EXERCISE BRIEF -
Your answer should consist solely of the lines from the one containing "You are a computer-use agent. The image size is (1372, 870)." through the end of the entries below, duplicated exactly.

TASK MATERIAL Start Marker

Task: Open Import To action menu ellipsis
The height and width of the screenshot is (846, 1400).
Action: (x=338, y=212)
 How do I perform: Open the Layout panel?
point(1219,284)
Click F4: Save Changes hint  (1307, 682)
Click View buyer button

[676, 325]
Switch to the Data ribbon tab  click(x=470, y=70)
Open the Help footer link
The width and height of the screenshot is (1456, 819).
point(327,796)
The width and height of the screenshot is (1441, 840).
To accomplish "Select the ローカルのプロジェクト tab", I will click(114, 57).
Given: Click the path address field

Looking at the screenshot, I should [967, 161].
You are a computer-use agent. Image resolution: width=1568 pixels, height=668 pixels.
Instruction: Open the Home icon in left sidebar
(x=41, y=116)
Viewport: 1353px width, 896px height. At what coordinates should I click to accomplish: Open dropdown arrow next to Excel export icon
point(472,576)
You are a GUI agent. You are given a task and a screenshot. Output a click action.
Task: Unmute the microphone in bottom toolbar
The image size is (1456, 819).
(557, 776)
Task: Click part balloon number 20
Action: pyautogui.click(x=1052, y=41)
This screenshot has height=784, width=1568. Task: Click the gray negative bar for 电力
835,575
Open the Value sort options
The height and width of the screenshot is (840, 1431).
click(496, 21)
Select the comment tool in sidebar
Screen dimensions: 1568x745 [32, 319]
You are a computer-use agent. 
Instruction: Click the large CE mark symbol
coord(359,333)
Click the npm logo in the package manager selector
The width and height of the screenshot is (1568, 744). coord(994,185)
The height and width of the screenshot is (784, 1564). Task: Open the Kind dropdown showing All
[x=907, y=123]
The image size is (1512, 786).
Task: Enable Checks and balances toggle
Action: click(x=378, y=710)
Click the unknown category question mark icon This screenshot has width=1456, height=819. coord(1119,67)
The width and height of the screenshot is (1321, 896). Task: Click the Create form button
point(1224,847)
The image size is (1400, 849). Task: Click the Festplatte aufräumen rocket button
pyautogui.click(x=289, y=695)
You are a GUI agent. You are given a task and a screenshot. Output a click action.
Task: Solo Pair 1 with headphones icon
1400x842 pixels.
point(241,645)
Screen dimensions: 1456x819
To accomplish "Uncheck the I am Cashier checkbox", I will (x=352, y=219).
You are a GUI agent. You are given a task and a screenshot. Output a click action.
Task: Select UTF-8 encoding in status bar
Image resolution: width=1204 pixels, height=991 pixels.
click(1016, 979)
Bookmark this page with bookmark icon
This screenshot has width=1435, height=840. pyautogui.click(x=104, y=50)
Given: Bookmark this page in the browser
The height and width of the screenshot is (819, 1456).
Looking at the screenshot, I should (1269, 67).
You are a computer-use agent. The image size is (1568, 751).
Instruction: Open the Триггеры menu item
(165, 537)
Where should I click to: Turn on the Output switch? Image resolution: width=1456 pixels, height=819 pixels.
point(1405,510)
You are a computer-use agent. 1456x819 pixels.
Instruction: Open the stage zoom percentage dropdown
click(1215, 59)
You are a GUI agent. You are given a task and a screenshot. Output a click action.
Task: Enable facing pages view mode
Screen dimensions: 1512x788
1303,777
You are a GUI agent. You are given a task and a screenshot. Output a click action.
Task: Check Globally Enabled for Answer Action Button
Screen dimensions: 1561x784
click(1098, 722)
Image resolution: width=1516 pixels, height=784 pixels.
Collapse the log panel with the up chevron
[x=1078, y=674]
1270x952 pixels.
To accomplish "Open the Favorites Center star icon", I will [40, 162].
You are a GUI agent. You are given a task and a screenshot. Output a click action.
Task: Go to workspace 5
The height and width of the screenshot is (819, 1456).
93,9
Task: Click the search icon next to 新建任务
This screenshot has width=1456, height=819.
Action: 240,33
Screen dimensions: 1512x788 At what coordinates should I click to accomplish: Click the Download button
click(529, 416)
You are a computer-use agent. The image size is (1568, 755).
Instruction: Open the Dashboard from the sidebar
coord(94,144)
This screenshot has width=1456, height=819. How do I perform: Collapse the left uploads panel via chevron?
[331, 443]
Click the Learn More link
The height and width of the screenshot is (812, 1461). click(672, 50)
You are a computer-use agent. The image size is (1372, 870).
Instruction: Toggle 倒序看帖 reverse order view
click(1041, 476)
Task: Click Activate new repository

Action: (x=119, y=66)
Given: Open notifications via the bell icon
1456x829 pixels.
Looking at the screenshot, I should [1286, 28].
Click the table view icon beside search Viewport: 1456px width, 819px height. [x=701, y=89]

TASK MATERIAL End Marker

SOLUTION -
You are a computer-use agent. The image size is (1372, 870).
Instruction: Toggle 倒序看帖 reverse order view
click(1041, 476)
Task: Click Activate new repository

Action: (x=119, y=66)
Given: Open notifications via the bell icon
1456x829 pixels.
Looking at the screenshot, I should [1286, 28].
Click the table view icon beside search Viewport: 1456px width, 819px height. [x=701, y=89]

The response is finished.